The concept of CRM can be traced back to the 1970s when companies began to use mainframe computers to store customer data. However, it wasn’t until the 1980s that the term “CRM” began to be used, and the first CRM software was developed. This software, known as ACT!, was released in 1986 and provided businesses with a way to manage their customer contacts and interactions.

CRM in the 1990s

Throughout the 1990s, CRM software became more sophisticated, with companies like Siebel Systems and Oracle entering the market. These companies developed software that allowed businesses to not only manage customer contacts but also to analyse customer data and generate insights into customer behaviour.

CRM in the 21st Century

In the early 2000s, the rise of the internet and e-commerce led to a shift in the way that companies approached CRM. With more customers interacting with businesses online, CRM systems began to incorporate digital channels such as email, social media, and chatbots.

Additionally, companies began to focus on using CRM to improve customer service and loyalty, rather than simply managing customer data.

The mid-2000s saw the rise of cloud-based CRM, which allowed companies to access their customer data and CRM software from anywhere, as long as they had an internet connection. This made CRM more accessible and affordable for smaller businesses, as they no longer had to invest in expensive hardware and software to manage their customer data.

In recent years, the rise of artificial intelligence and machine learning has led to a new generation of CRM software that can analyse large amounts of customer data to generate insights and predictions about customer behaviour. This has enabled companies to personalise their interactions with customers and deliver more targeted marketing and sales messages.

What Is the Goal of CRM and CRM Software?


Despite the evolution of CRM over the years, the fundamental goal has remained the same: to improve customer satisfaction and loyalty. CRM has become an essential tool for businesses of all sizes, as it allows them to manage their customer interactions and data more efficiently and effectively.


What Are the Benefits of CRM?


Access to Customer Data

One of the key benefits of CRM is that it allows businesses to create a single, unified view of their customers. By storing all customer data in one place, businesses can gain a better understanding of their customers’ needs, preferences, and behaviour. This allows them to personalise their interactions with customers, anticipate their needs, and deliver more targeted marketing messages.

Better Customer Service

Another benefit of CRM is that it can help businesses to improve customer service and support. By providing employees with access to customer data and interaction history, they can provide more informed and personalised support to customers. This can lead to higher levels of customer satisfaction and loyalty.

Increase Sales

CRM can also help businesses to improve their sales and marketing efforts. By analysing customer data, businesses can identify trends and patterns in customer behaviour, allowing them to create more targeted and effective marketing campaigns.
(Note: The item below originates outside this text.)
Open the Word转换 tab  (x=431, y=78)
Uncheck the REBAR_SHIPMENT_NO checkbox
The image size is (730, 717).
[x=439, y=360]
Additionally, CRM can help businesses to identify potential sales opportunities and track the progress of sales leads, leading to more efficient and effective sales processes.

Overall, CRM has played an important role in the evolution of modern business practices.

From its early roots in mainframe computing to its current form as a cloud-based, AI-powered tool, CRM has helped businesses to manage their customer interactions and data more effectively. As businesses continue to adapt to changing technological and economic environments, CRM will remain a key tool for improving customer satisfaction, loyalty, and business performance.